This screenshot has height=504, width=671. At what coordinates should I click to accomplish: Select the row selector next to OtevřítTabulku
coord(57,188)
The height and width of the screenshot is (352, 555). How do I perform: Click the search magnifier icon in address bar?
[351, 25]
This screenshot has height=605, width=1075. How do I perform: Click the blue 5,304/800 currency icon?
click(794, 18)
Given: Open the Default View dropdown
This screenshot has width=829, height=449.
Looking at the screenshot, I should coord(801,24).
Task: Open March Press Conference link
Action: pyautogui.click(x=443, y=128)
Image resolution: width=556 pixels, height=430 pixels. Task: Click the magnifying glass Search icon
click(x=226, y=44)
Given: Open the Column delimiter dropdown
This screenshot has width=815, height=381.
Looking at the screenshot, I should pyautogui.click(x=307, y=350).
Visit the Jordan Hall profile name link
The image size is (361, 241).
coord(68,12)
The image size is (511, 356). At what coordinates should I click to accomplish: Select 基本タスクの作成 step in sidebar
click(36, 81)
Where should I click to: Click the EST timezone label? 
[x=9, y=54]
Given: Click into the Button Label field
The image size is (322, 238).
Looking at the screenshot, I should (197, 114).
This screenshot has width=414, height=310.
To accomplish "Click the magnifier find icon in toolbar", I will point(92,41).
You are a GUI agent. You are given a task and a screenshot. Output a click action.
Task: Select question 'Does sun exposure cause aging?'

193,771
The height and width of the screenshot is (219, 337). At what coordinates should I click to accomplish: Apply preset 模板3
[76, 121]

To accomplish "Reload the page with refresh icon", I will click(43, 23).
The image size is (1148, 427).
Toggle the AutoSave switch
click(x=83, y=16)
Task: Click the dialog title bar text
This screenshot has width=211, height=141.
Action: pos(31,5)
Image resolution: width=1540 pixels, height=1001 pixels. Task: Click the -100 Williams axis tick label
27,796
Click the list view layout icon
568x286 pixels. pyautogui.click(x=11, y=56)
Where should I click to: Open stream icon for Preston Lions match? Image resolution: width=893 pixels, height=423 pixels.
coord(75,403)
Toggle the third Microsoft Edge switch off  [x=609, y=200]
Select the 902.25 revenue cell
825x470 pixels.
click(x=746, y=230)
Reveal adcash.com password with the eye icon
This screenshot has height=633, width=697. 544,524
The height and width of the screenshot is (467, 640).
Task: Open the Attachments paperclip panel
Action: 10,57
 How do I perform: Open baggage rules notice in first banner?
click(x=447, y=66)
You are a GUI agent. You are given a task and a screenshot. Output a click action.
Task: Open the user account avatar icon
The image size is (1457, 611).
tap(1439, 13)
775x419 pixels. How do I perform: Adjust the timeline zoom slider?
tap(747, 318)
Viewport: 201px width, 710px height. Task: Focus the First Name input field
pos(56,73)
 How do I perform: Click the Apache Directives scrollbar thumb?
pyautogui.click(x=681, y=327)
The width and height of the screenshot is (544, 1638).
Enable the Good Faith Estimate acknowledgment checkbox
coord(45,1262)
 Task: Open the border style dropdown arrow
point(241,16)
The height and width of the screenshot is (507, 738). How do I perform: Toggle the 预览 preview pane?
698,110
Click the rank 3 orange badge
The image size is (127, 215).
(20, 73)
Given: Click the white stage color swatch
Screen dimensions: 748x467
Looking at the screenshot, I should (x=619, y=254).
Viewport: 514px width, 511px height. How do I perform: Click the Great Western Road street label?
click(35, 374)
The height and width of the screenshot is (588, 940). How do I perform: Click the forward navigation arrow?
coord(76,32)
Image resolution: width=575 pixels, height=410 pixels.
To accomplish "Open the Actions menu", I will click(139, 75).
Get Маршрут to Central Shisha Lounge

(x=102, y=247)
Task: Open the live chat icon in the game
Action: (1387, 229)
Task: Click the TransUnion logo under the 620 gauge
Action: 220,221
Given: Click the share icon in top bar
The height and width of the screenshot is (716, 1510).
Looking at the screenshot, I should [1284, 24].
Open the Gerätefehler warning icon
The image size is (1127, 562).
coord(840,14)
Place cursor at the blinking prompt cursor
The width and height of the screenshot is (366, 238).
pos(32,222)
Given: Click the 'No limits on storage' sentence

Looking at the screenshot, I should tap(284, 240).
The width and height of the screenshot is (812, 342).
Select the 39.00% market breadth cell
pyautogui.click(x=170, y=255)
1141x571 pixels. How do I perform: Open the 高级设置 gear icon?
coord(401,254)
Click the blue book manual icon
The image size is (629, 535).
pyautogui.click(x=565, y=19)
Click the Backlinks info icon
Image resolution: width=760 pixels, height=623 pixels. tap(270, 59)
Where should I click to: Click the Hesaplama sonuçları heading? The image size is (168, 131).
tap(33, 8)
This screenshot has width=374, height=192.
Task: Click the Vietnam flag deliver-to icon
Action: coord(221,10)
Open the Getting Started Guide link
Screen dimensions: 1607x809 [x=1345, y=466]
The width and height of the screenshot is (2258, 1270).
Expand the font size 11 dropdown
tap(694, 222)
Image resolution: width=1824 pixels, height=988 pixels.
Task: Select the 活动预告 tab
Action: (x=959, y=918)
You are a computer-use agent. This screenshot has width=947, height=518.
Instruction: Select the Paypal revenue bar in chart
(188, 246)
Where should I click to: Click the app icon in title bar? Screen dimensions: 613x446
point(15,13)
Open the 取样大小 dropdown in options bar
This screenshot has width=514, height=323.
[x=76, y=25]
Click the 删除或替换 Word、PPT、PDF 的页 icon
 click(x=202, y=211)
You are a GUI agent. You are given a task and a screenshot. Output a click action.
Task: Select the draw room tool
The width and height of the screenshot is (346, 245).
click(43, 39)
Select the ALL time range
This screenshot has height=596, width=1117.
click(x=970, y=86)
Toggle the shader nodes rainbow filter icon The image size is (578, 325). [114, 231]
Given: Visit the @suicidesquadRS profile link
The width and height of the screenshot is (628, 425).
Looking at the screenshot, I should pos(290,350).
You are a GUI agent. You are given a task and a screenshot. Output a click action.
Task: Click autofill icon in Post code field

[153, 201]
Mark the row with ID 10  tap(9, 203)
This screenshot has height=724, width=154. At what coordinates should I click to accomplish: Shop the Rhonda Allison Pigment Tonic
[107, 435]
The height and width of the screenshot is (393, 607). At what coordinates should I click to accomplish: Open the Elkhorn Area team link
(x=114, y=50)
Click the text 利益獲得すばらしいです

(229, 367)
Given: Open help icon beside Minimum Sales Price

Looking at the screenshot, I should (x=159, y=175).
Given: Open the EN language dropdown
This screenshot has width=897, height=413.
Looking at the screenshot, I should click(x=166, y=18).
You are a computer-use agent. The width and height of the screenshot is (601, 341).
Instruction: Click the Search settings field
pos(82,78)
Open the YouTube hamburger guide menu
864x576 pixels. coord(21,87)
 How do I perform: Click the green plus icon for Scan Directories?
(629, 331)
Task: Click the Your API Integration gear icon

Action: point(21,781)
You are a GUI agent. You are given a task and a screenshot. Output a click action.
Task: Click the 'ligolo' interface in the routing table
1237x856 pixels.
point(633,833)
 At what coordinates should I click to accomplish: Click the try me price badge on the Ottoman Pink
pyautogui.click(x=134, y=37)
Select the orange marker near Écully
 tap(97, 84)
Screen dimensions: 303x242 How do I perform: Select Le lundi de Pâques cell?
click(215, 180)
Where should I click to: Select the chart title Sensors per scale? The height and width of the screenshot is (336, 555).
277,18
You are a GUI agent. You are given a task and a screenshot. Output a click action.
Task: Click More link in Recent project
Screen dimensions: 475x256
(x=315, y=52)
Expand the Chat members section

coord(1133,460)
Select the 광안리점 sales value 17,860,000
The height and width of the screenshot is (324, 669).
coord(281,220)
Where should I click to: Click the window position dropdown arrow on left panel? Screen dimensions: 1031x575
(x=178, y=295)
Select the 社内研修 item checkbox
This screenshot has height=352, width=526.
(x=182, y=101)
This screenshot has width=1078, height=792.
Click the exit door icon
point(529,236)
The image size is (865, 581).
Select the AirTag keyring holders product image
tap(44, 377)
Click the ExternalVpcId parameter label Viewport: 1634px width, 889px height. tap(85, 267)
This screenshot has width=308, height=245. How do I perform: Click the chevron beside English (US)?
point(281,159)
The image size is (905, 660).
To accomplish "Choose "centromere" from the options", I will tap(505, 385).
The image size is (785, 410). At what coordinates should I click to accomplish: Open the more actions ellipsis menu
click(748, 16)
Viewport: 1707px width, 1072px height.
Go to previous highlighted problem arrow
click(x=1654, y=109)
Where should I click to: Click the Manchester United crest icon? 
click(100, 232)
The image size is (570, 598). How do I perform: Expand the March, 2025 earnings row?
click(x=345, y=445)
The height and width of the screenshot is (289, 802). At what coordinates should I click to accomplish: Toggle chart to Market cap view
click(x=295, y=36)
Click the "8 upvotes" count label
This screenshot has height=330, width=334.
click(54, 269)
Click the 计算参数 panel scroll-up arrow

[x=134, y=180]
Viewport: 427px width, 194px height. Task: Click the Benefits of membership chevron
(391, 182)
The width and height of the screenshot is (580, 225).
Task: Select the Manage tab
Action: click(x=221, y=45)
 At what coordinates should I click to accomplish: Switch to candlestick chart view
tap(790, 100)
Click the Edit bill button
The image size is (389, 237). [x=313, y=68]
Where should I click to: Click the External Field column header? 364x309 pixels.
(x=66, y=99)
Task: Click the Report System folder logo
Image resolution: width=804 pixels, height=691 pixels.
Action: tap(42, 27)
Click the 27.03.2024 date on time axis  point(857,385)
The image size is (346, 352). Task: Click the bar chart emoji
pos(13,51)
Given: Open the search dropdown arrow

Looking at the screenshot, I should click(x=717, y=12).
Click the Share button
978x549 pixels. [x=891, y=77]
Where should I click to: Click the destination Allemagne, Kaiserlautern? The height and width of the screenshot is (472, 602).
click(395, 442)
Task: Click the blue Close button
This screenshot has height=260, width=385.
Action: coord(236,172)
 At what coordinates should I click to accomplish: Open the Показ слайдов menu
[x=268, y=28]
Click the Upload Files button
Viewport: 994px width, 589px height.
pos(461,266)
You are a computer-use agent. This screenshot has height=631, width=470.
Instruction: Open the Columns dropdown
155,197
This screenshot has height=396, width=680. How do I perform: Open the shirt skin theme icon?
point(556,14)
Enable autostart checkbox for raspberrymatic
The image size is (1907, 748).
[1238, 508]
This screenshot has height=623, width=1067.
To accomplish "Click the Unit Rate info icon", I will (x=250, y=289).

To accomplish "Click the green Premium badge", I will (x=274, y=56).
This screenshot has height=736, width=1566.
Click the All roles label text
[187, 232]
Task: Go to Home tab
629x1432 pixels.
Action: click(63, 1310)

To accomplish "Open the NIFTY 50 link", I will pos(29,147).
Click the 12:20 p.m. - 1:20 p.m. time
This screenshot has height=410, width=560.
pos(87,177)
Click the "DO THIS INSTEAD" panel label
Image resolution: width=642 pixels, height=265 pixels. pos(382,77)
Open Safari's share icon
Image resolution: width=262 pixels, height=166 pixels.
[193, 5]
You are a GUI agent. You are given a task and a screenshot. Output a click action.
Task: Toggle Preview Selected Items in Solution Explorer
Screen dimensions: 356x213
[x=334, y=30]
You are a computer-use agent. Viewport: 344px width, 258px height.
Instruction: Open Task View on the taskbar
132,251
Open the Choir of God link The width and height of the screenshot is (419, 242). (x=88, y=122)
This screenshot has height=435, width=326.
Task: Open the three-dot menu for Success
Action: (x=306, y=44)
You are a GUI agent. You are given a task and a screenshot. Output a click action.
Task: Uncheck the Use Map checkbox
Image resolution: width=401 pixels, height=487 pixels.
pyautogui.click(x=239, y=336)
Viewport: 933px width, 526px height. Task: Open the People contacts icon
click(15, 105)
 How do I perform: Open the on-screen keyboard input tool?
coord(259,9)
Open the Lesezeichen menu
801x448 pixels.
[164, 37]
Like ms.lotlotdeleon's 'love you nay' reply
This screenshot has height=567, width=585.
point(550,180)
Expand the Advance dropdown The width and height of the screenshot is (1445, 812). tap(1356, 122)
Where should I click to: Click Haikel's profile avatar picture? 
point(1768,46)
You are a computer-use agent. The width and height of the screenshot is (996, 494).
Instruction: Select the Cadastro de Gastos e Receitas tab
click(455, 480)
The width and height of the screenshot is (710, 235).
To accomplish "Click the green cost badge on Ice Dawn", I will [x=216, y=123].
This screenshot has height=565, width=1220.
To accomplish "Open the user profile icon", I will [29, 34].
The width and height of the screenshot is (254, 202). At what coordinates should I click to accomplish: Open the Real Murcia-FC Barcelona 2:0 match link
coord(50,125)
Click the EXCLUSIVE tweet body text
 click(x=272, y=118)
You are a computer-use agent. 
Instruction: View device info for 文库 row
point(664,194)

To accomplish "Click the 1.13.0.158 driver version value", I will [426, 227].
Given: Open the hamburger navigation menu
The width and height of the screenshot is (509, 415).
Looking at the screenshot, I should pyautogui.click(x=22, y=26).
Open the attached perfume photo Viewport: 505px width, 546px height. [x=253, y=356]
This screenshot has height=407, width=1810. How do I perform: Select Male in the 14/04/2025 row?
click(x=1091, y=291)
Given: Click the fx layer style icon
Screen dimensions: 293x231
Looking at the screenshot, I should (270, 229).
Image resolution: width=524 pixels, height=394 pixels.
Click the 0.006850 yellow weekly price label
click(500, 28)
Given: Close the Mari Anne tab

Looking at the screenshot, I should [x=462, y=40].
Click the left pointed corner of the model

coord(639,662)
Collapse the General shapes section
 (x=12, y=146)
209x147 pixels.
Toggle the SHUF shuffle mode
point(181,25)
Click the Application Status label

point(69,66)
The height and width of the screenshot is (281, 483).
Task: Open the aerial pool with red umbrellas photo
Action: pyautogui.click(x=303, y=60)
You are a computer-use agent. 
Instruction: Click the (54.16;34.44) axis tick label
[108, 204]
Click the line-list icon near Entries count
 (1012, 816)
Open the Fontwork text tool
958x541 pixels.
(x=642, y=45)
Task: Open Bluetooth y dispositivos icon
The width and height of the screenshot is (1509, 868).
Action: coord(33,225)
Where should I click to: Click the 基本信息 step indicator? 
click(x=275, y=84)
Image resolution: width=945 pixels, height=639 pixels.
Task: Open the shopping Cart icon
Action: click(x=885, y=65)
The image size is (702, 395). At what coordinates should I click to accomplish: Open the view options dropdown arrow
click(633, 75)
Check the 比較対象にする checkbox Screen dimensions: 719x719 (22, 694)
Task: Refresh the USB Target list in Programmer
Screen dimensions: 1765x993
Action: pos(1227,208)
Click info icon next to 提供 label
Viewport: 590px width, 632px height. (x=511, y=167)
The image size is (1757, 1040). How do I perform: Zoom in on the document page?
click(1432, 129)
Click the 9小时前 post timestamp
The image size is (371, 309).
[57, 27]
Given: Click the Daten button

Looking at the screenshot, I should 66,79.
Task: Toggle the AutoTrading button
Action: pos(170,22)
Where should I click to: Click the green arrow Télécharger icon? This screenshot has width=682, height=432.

> **STATED PROBLEM**: Repeat the records word for word, covering the stretch from the start of the records through the line that contains "click(794, 18)".

> **FINISHED ANSWER**:
This screenshot has height=504, width=671. At what coordinates should I click to accomplish: Select the row selector next to OtevřítTabulku
coord(57,188)
The height and width of the screenshot is (352, 555). How do I perform: Click the search magnifier icon in address bar?
[351, 25]
This screenshot has height=605, width=1075. How do I perform: Click the blue 5,304/800 currency icon?
click(794, 18)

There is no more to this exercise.